DATA LISTING ▸
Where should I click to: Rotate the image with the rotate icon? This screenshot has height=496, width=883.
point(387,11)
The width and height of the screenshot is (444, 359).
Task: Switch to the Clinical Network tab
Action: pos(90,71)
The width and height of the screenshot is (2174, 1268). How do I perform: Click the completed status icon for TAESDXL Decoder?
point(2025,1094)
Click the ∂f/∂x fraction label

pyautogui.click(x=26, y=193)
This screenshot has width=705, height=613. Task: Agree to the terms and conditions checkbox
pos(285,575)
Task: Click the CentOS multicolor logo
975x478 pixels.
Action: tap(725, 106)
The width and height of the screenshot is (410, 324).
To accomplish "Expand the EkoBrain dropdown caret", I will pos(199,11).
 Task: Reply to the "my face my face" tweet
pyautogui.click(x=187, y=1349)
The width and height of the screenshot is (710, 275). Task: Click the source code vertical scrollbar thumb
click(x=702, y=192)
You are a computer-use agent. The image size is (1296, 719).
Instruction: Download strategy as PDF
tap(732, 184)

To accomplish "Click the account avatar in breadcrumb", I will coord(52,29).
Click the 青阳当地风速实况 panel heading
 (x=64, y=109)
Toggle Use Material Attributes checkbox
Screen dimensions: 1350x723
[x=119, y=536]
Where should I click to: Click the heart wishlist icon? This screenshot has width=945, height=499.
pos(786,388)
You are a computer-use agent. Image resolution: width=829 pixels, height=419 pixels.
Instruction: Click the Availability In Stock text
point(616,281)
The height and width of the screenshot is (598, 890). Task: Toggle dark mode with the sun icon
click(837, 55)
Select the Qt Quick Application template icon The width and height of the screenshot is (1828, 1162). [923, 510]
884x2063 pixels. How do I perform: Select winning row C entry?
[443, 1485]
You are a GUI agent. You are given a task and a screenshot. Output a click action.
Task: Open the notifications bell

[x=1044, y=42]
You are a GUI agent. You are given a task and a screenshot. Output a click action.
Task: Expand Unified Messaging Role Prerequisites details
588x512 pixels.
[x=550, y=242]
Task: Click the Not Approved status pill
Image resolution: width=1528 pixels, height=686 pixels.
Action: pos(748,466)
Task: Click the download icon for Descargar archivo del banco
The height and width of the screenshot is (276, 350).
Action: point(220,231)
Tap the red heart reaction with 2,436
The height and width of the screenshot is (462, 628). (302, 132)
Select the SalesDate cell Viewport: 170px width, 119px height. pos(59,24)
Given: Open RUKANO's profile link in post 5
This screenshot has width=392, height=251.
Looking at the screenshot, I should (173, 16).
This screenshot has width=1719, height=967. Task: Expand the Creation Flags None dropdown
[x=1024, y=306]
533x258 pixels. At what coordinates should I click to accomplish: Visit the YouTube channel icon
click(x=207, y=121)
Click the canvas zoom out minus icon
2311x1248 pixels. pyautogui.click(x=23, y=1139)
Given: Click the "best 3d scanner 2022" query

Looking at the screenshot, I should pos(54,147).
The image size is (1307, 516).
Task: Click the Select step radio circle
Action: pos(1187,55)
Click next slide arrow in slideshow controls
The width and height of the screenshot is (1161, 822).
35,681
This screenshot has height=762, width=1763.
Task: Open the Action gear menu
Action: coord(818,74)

TO DO ▸ Lay out every line of the rows above as a Markdown table with two columns, Number and Row line, numbering the lines in order and leaving out blank ones.

RESPONSE TO THIS TASK ▸
| Number | Row line |
|---|---|
| 1 | Where should I click to: Rotate the image with the rotate icon? This screenshot has height=496, width=883. |
| 2 | point(387,11) |
| 3 | The width and height of the screenshot is (444, 359). |
| 4 | Task: Switch to the Clinical Network tab |
| 5 | Action: pos(90,71) |
| 6 | The width and height of the screenshot is (2174, 1268). How do I perform: Click the completed status icon for TAESDXL Decoder? |
| 7 | point(2025,1094) |
| 8 | Click the ∂f/∂x fraction label |
| 9 | pyautogui.click(x=26, y=193) |
| 10 | This screenshot has width=705, height=613. Task: Agree to the terms and conditions checkbox |
| 11 | pos(285,575) |
| 12 | Task: Click the CentOS multicolor logo |
| 13 | 975x478 pixels. |
| 14 | Action: tap(725, 106) |
| 15 | The width and height of the screenshot is (410, 324). |
| 16 | To accomplish "Expand the EkoBrain dropdown caret", I will pos(199,11). |
| 17 |  Task: Reply to the "my face my face" tweet |
| 18 | pyautogui.click(x=187, y=1349) |
| 19 | The width and height of the screenshot is (710, 275). Task: Click the source code vertical scrollbar thumb |
| 20 | click(x=702, y=192) |
| 21 | You are a computer-use agent. The image size is (1296, 719). |
| 22 | Instruction: Download strategy as PDF |
| 23 | tap(732, 184) |
| 24 | To accomplish "Click the account avatar in breadcrumb", I will coord(52,29). |
| 25 | Click the 青阳当地风速实况 panel heading |
| 26 |  (x=64, y=109) |
| 27 | Toggle Use Material Attributes checkbox |
| 28 | Screen dimensions: 1350x723 |
| 29 | [x=119, y=536] |
| 30 | Where should I click to: Click the heart wishlist icon? This screenshot has width=945, height=499. |
| 31 | pos(786,388) |
| 32 | You are a computer-use agent. Image resolution: width=829 pixels, height=419 pixels. |
| 33 | Instruction: Click the Availability In Stock text |
| 34 | point(616,281) |
| 35 | The height and width of the screenshot is (598, 890). Task: Toggle dark mode with the sun icon |
| 36 | click(837, 55) |
| 37 | Select the Qt Quick Application template icon The width and height of the screenshot is (1828, 1162). [923, 510] |
| 38 | 884x2063 pixels. How do I perform: Select winning row C entry? |
| 39 | [443, 1485] |
| 40 | You are a GUI agent. You are given a task and a screenshot. Output a click action. |
| 41 | Task: Open the notifications bell |
| 42 | [x=1044, y=42] |
| 43 | You are a GUI agent. You are given a task and a screenshot. Output a click action. |
| 44 | Task: Expand Unified Messaging Role Prerequisites details |
| 45 | 588x512 pixels. |
| 46 | [x=550, y=242] |
| 47 | Task: Click the Not Approved status pill |
| 48 | Image resolution: width=1528 pixels, height=686 pixels. |
| 49 | Action: pos(748,466) |
| 50 | Task: Click the download icon for Descargar archivo del banco |
| 51 | The height and width of the screenshot is (276, 350). |
| 52 | Action: point(220,231) |
| 53 | Tap the red heart reaction with 2,436 |
| 54 | The height and width of the screenshot is (462, 628). (302, 132) |
| 55 | Select the SalesDate cell Viewport: 170px width, 119px height. pos(59,24) |
| 56 | Given: Open RUKANO's profile link in post 5 |
| 57 | This screenshot has width=392, height=251. |
| 58 | Looking at the screenshot, I should (173, 16). |
| 59 | This screenshot has width=1719, height=967. Task: Expand the Creation Flags None dropdown |
| 60 | [x=1024, y=306] |
| 61 | 533x258 pixels. At what coordinates should I click to accomplish: Visit the YouTube channel icon |
| 62 | click(x=207, y=121) |
| 63 | Click the canvas zoom out minus icon |
| 64 | 2311x1248 pixels. pyautogui.click(x=23, y=1139) |
| 65 | Given: Click the "best 3d scanner 2022" query |
| 66 | Looking at the screenshot, I should pos(54,147). |
| 67 | The image size is (1307, 516). |
| 68 | Task: Click the Select step radio circle |
| 69 | Action: pos(1187,55) |
| 70 | Click next slide arrow in slideshow controls |
| 71 | The width and height of the screenshot is (1161, 822). |
| 72 | 35,681 |
| 73 | This screenshot has height=762, width=1763. |
| 74 | Task: Open the Action gear menu |
| 75 | Action: coord(818,74) |